Figure 3 shows the CIs of four DNN models trained by Pointwise framework and BatchDTA framework. We can draw the following conclusions:

• Since BatchDTA is a batch-sensitive training framework, it can make more rational use of the collected data points than the Pointwise framework, which could further enhance the ability and robustness of a DNN model for DTA. BatchDTA framework significantly outperforms Pointwise framework under 14/16 settings. Besides, in most cases, the standard deviation of CIs of the model trained by the Pointwise framework is greater than that by the BatchDTA framework. We suspect that the conflicting data between batches cause the larger variance of the model trained by the Pointwise framework.
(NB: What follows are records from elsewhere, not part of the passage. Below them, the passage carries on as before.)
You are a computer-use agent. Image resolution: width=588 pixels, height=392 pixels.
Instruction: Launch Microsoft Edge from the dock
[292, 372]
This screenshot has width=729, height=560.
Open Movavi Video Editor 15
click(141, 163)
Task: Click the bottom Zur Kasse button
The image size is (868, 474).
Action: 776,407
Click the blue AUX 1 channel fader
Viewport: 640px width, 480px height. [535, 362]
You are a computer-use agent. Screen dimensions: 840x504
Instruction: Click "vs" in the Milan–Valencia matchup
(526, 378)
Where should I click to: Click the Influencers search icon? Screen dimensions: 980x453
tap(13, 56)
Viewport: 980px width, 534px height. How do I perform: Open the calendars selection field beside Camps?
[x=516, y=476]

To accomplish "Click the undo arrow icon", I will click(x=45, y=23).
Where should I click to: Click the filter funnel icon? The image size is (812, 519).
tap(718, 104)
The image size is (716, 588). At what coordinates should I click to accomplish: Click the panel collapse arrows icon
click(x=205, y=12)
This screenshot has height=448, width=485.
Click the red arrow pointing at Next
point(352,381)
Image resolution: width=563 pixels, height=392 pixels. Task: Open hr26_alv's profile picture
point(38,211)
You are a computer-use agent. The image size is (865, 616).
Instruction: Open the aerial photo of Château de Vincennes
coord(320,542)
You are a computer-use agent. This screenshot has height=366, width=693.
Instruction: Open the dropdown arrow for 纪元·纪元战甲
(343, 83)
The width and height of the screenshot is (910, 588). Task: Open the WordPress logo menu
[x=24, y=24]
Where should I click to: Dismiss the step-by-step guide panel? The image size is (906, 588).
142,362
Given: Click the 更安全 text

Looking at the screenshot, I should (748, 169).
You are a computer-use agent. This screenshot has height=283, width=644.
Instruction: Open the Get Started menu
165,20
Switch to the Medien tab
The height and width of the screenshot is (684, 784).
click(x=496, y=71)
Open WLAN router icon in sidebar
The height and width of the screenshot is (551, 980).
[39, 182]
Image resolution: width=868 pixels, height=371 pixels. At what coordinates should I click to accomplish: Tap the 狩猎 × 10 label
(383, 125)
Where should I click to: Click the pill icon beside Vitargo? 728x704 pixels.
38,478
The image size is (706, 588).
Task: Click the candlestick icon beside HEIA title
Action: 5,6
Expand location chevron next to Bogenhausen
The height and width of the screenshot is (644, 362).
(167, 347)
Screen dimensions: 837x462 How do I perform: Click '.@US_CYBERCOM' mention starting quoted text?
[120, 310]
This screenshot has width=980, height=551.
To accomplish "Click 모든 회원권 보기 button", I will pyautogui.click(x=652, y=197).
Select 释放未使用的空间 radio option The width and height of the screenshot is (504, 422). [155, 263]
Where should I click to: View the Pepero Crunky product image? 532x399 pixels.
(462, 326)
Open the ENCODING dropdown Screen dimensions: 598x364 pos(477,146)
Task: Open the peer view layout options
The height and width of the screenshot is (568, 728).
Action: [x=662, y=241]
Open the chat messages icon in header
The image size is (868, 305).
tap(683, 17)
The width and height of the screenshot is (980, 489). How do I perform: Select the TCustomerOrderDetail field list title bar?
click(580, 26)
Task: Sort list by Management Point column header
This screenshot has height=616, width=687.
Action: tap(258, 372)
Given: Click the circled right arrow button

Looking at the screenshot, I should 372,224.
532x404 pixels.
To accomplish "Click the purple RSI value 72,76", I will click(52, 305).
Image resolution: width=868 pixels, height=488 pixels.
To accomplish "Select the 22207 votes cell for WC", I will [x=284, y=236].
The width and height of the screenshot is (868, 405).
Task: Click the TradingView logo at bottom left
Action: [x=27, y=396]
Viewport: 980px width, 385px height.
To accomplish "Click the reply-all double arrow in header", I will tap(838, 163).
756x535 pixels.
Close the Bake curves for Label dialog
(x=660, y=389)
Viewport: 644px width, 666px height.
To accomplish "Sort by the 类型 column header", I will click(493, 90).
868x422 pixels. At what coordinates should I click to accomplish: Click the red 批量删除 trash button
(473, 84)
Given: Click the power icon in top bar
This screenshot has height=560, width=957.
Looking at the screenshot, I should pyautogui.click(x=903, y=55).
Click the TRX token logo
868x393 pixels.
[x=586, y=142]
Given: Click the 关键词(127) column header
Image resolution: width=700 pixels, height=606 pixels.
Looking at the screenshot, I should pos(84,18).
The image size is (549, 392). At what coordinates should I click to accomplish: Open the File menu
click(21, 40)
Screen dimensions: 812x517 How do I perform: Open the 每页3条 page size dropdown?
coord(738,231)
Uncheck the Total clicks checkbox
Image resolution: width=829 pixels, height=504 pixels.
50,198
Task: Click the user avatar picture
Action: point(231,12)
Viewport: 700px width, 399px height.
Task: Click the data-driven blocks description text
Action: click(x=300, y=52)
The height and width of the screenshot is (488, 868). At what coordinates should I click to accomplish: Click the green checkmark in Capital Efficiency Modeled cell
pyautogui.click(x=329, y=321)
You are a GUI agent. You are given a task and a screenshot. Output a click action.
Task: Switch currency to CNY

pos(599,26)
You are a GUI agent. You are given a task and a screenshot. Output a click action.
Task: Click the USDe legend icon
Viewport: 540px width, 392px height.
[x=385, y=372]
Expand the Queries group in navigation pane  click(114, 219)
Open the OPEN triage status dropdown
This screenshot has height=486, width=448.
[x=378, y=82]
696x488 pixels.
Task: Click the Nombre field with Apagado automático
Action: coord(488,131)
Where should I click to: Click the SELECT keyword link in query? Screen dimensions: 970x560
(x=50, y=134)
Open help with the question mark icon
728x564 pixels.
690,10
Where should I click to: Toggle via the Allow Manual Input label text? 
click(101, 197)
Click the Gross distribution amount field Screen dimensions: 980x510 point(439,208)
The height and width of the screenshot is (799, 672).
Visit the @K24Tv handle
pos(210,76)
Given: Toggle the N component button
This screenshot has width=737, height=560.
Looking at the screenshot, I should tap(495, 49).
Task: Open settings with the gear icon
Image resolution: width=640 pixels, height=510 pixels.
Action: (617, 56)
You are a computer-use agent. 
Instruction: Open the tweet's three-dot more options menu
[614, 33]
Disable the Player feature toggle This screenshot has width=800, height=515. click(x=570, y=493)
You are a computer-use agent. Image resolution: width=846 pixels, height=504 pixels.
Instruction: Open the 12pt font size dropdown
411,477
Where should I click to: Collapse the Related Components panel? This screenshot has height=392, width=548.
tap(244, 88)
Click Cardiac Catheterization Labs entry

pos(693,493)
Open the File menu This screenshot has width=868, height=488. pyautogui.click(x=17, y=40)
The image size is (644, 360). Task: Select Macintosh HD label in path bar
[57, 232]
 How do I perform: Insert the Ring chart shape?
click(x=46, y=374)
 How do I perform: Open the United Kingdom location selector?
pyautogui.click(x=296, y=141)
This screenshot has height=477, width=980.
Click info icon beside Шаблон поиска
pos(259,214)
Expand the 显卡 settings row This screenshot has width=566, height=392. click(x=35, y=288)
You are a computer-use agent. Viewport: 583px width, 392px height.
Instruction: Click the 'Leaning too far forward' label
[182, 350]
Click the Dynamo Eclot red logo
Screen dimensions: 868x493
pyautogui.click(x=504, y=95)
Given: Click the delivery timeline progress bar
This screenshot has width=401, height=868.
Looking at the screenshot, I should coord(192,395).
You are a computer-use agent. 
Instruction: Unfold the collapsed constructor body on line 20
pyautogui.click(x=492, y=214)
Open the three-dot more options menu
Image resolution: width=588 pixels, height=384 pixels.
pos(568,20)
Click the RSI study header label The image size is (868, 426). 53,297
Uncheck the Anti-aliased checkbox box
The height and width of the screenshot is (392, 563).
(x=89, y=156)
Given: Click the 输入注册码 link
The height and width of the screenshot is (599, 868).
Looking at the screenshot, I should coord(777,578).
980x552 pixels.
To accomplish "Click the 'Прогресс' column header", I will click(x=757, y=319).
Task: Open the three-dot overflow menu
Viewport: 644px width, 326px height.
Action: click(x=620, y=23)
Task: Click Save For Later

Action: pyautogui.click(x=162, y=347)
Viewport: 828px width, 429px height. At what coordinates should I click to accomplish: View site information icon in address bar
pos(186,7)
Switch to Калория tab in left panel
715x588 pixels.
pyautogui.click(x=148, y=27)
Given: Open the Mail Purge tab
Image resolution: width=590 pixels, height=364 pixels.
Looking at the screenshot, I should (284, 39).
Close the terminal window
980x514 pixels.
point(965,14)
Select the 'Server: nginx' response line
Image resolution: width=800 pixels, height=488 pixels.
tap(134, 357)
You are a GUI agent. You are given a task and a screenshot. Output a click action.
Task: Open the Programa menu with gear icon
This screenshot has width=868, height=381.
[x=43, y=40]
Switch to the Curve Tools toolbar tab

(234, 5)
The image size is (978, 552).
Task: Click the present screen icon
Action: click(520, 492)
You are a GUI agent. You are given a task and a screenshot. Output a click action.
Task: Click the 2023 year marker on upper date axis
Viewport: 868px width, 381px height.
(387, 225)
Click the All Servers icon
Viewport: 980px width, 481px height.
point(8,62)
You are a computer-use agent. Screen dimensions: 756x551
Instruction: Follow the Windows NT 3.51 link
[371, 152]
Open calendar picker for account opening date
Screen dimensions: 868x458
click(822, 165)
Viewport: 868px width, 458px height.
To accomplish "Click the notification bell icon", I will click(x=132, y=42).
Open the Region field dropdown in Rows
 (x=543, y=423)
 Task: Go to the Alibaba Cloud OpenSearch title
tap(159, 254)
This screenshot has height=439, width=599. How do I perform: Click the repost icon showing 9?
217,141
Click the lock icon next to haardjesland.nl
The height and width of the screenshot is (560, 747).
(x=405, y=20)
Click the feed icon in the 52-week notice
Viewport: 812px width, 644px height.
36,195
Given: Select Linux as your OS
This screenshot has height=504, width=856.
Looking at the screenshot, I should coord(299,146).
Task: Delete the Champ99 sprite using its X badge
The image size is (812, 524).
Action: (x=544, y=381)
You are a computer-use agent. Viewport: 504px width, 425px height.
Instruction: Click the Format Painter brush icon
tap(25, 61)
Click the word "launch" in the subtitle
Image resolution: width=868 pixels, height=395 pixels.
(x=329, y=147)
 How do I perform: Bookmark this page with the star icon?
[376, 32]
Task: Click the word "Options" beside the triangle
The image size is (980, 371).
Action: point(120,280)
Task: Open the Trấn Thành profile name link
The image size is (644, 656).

• For each DNN model, the relative improvement of BatchDTA compared with Pointwise is higher when evaluating on the confident compound pairs than on all the compound pairs. Since the gaps between the measured affinities of some compounds in a batch are not significant, excluding those incomparable compound pairs in the evaluation can highlight the advantages of BatchDTA. For example, for |$K_I$|⁠, BatchDTA achieves an average relative improvement of 3.2% on all the compound pairs, while 5.5% on the confident compound pairs. For |$IC_{50}$|⁠, the average relative improvement is 4.7% for all the compound pairs and 7.8% for confident compound pairs.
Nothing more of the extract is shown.